2.あり得ない再会
「ん……」
目を覚ますと視界いっぱいに、見慣れた白が広がっていた。
――まだ生きている。朝このことを最初に考えるのは、もう日課になってしまった。
生きていたいと思う一方で、早くハルのところへ逝ってしまいたいと思うのだから、私の頭の中は矛盾だらけだ。

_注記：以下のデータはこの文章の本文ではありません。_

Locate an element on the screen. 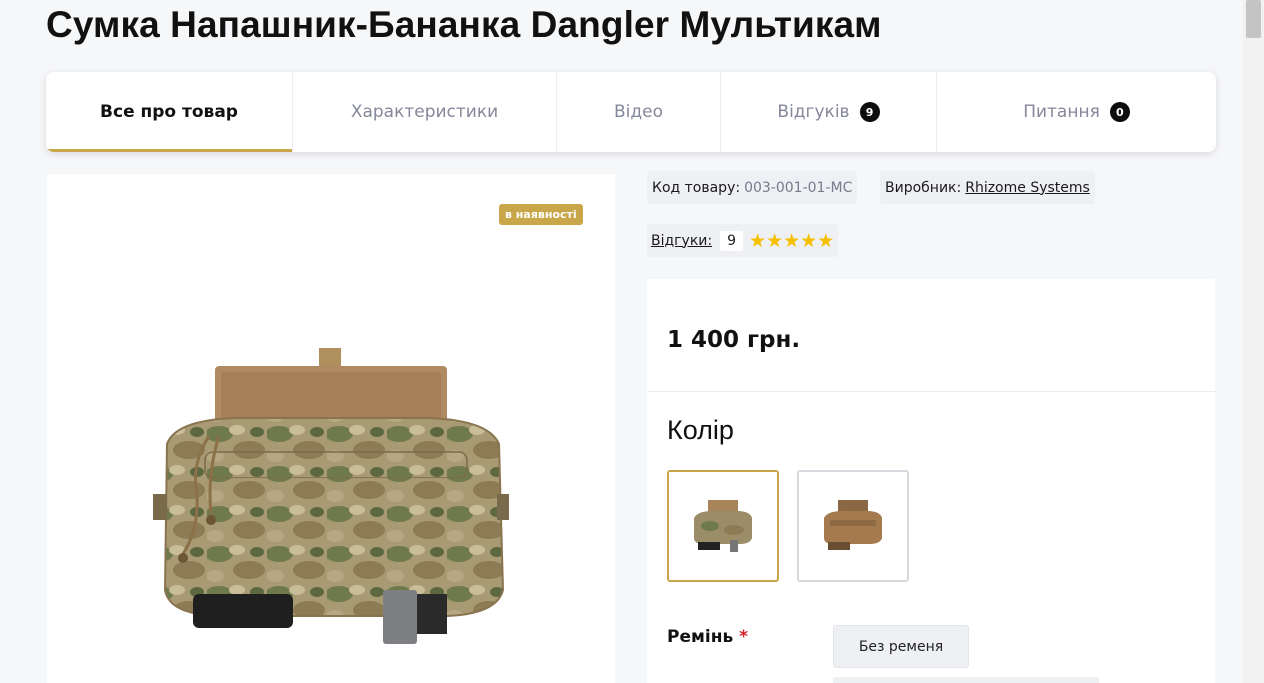 This screenshot has width=1264, height=683. product-code-label: Код товару: is located at coordinates (696, 188). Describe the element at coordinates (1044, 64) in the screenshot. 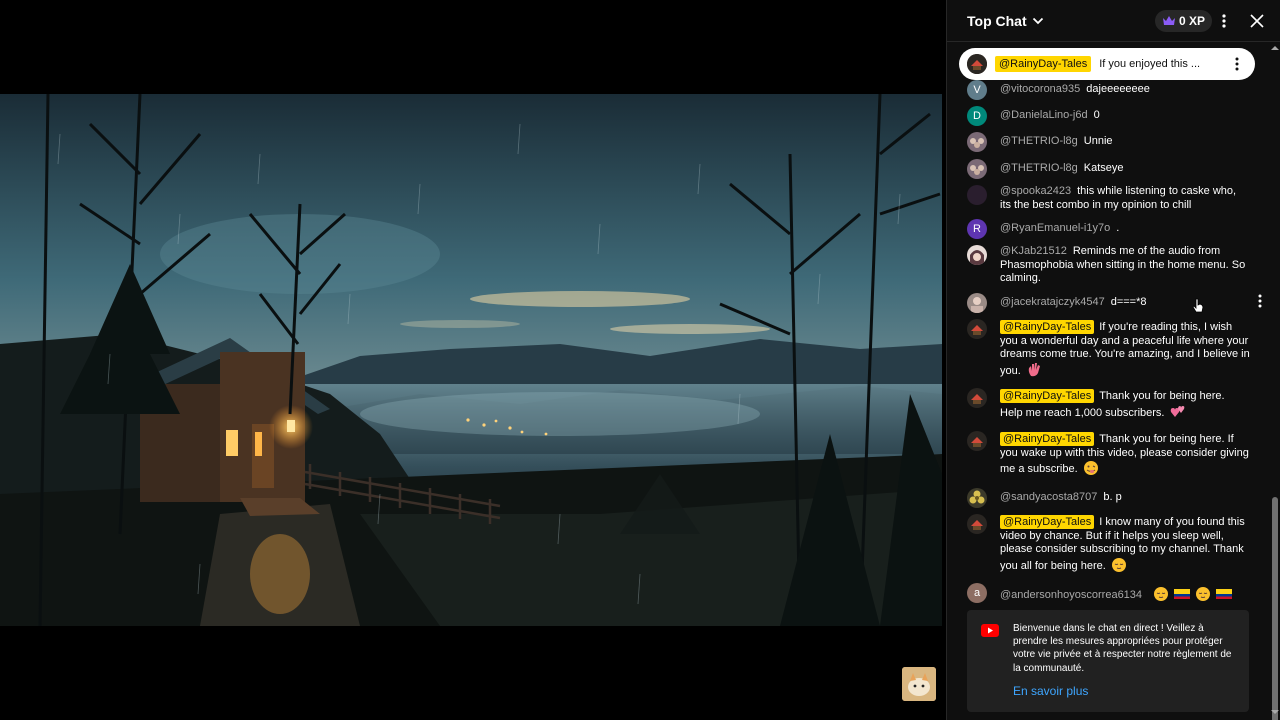

I see `pinned-author: @RainyDay-Tales` at that location.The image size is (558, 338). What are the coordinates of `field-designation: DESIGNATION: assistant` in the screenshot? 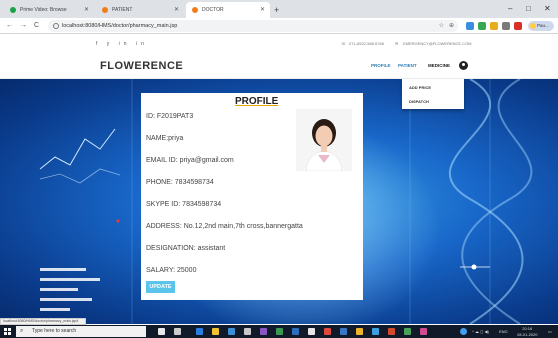 It's located at (186, 248).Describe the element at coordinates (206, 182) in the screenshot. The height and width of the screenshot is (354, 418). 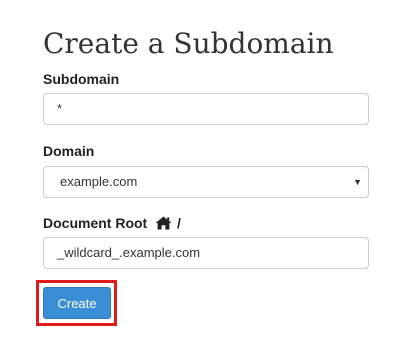
I see `domain-select: example.com ▼` at that location.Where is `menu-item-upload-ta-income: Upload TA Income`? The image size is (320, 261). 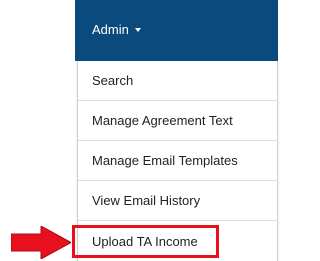 menu-item-upload-ta-income: Upload TA Income is located at coordinates (178, 241).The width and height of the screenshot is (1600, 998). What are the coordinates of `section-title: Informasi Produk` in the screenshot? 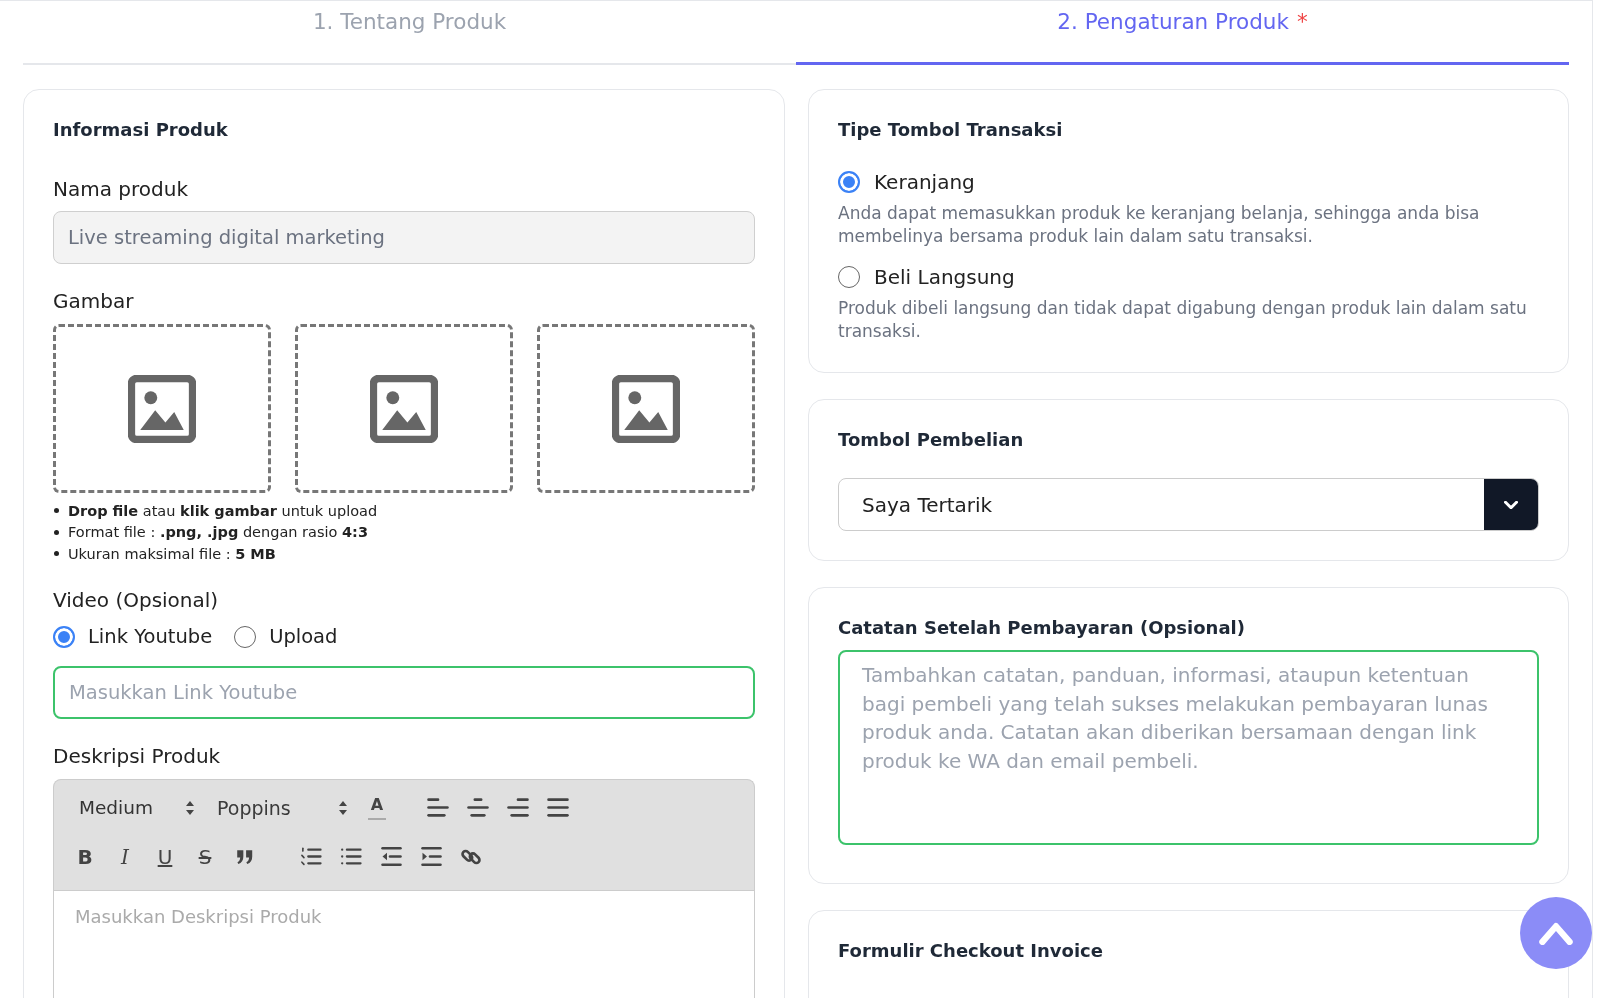 It's located at (141, 130).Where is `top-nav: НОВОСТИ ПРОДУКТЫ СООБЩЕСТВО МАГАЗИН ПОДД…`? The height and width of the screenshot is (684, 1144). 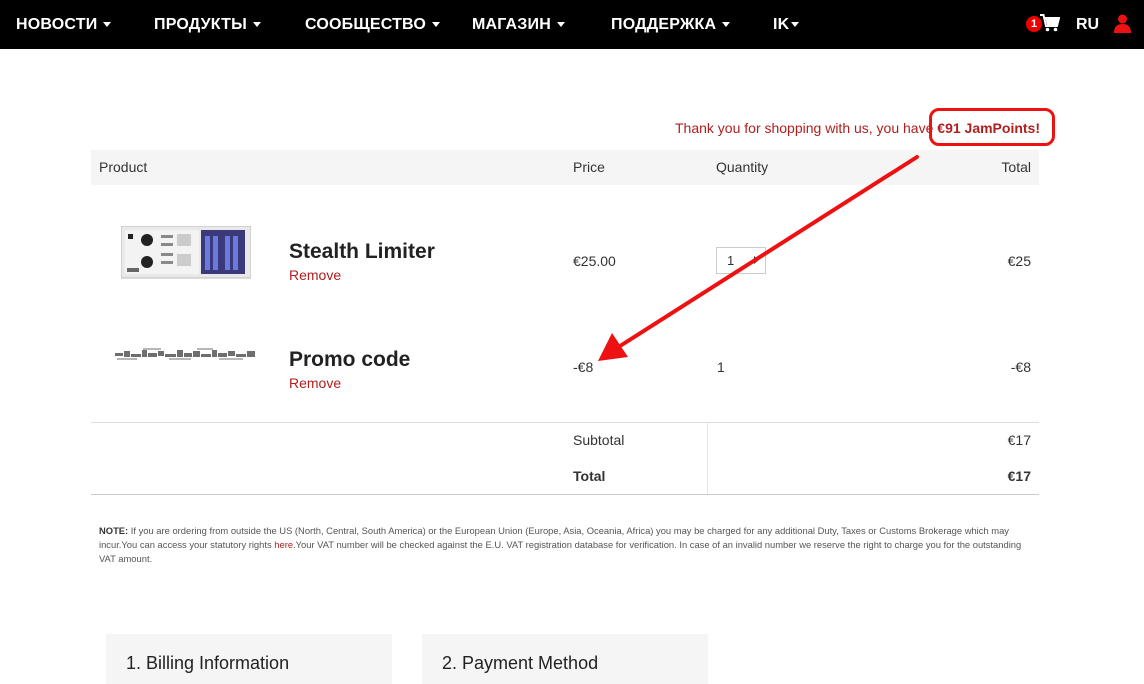 top-nav: НОВОСТИ ПРОДУКТЫ СООБЩЕСТВО МАГАЗИН ПОДД… is located at coordinates (572, 24).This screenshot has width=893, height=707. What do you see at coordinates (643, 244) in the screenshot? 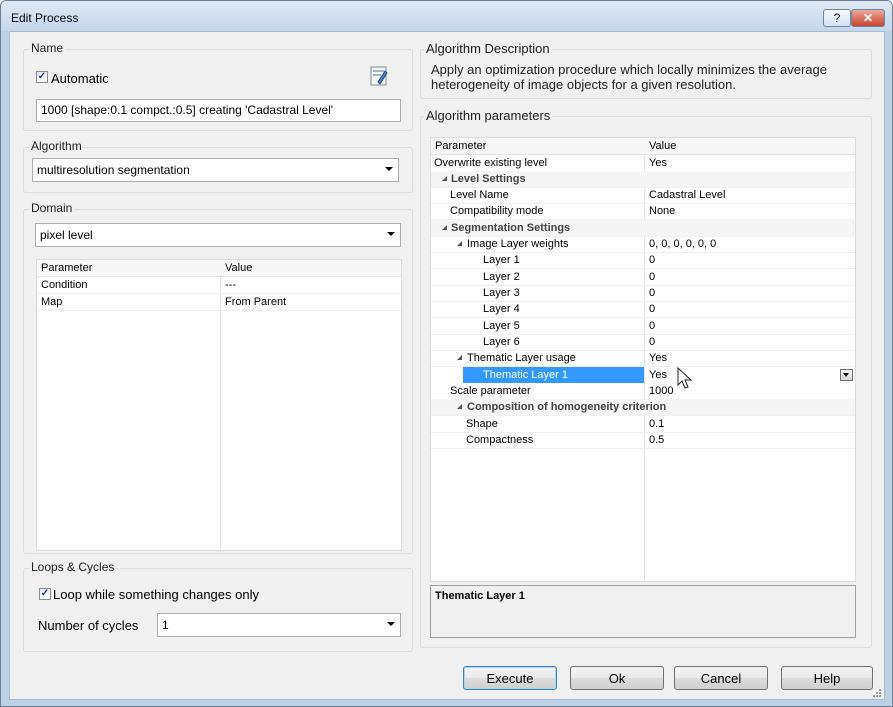
I see `param-row-image-layer-weights: Image Layer weights 0, 0, 0, 0, 0, 0` at bounding box center [643, 244].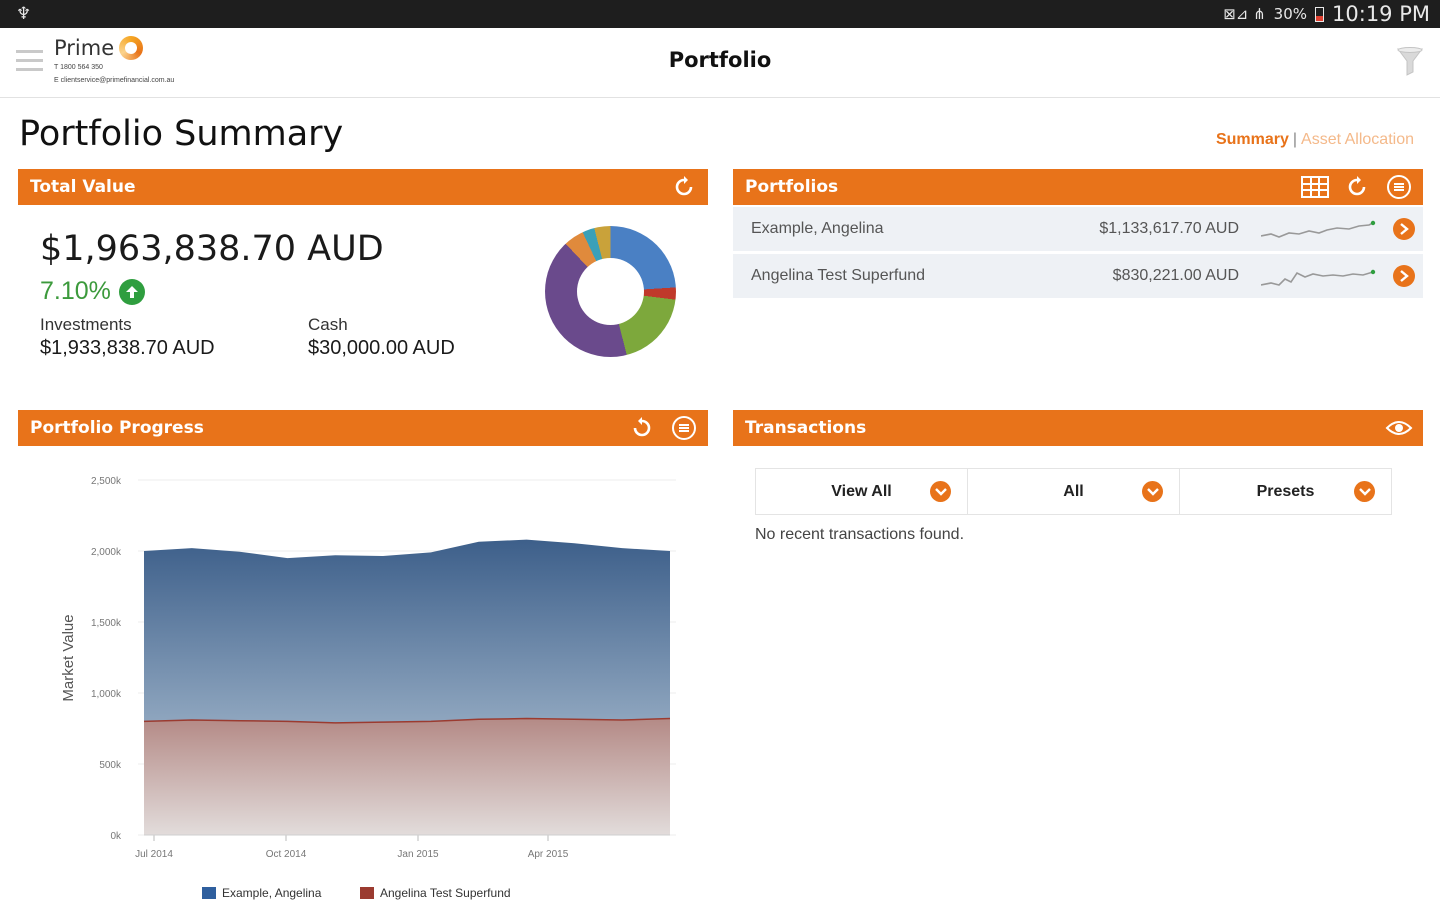 The height and width of the screenshot is (900, 1440). What do you see at coordinates (1410, 64) in the screenshot?
I see `filter-icon` at bounding box center [1410, 64].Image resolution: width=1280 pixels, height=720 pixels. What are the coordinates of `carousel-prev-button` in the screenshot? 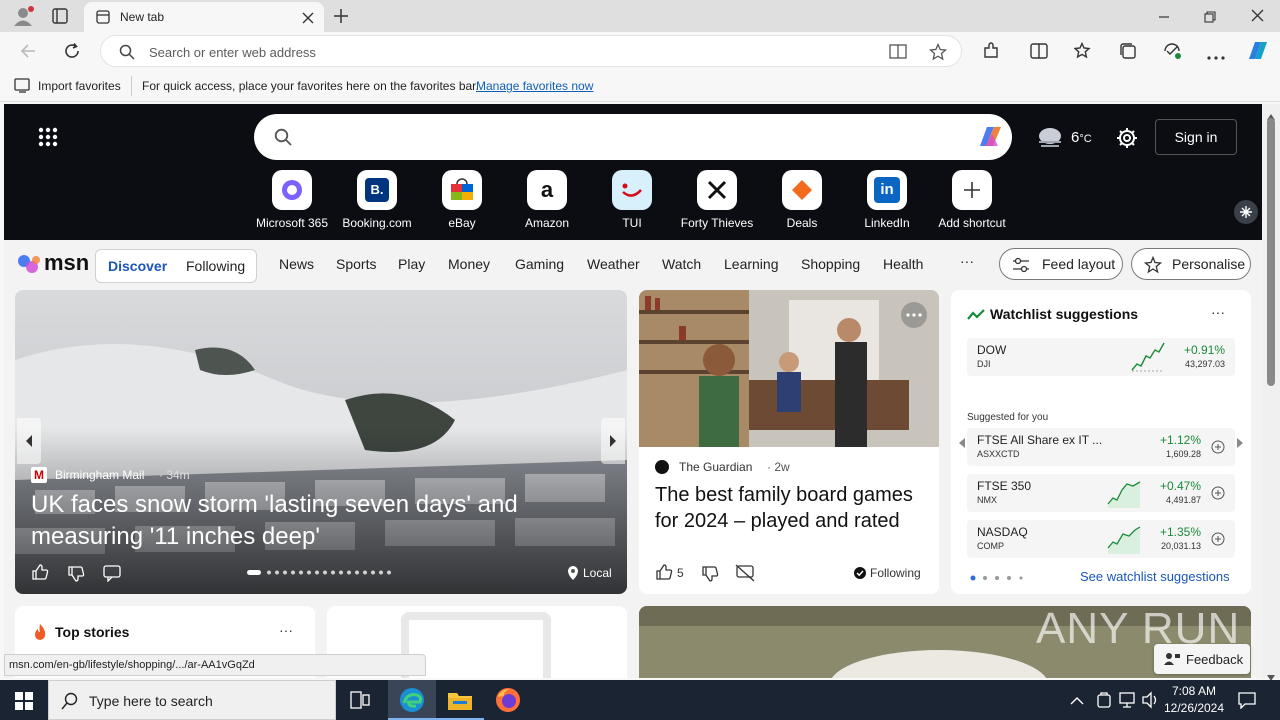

上体を起こして棚に置いてある時計に目をやる。4月1日、AM7:00。 あぁ、今日はエイプリルフールなのか。ハルはこういった何気ない行事が好きだったから、きっと空の上のそのまた上の、セレストブルーで溢れているところで、私の知らない誰かに嘘をついている頃だろう。
「ハル――」
呼んだって返事が帰ってくる訳ではないのに、口が勝手にその名前を呟いていた。
「どうしたの。キョウちゃん」
ついに私の耳は可笑しくなってしまったらしい。聞こえる筈なんてないのに、ハルの声が聞こえてしまうだなんて。起きたときは今日も生きているなんて思ったけれど、
「幻聴が聞こえるだなんて、案外死期が近いのかもな――」
「幻聴?何のことを言ってるの、キョウちゃん」
「えっ……?」
声がした方を振り向くと、そこには少し大人っぽくなったハルがいた――。
え、ちょ、は? どういうこと?!
え、ハルって10年前に死んだはず?だよね……?
じゃあここにいるハルのそっくりさんって一体――。
「やだなあー、キョウちゃん。ちょっと時間が経って、ちょっと大きくなったからって忘れちゃったの?」
えっ……?
「ほんとうに、ハル、なの……?」
「うん、そうだよ。何なら触ってみてもいいよ」
ハルが差し出してきた手をおそるおそる触る。昔 握っていた手は小さくてあたたかくて柔らかかったけれど、今では私の手をすっぽり包めるほど大きく、少し冷たい。
「ハルは幽霊なの……?」
「うーん、まあそういうことになるのかな? こうして触れたりできるから違うのかも知れないけど」
自分でもよくわかんないや、と続け昔のようにへらっと笑った。
「そっか……」
「えぇ、何その微妙な反応~。キョウちゃんは僕に会えて嬉しくないの?」
「いや、嬉しいけど 何がなんだかさっぱりで、混乱しちゃって……」
突然の出来事にいっぱいいっぱいで、俯きながらそう返す。
……?
「ハル……?」
何も言わないハルを不思議に思い、おそるおそる顔をあげると、にやにやしながら こちらを見ているハルと目が合った。
「?!ちょっ、なんでそんなに にやにやしてるのよ……!」
「だって いつもはツンツンのキョウちゃんから『ハルが居なくなって寂しかったから、また会えて嬉しい!』なんて言葉が聞けたら誰だってこうなるよ~」
「そこまでは言ってないでしょ?!!」
このままだとハルのペースに持っていかれそうだ…。話題、話題……。あ、そうだ!
「ところでハルはなんで ここにいるの?」
ずっと抱いていた疑問をハルにぶつける。
「あ、そうそう!僕キョウちゃんと1日と2日を一緒に過ごしたくて来たんだった!」
「えっ、そんなことなの……?」
「そんなこととは何さ!僕が神様を必死で脅s…お願いして来させてもらったのに!」
今コイツ"脅して"って言いかけてなかったか……?まぁ、いいか。面倒臭いから触れないでおこう……。
「それで、ハルはその2日間で何がしたくて来たの?」
「エイプリルフールと トゥエイプリルフールをキョウちゃんとしたくて……」
やっぱりか。
そして顔を赤らめながら言うな。気持ちが悪い。
区切りが微妙ですが、一旦ここで。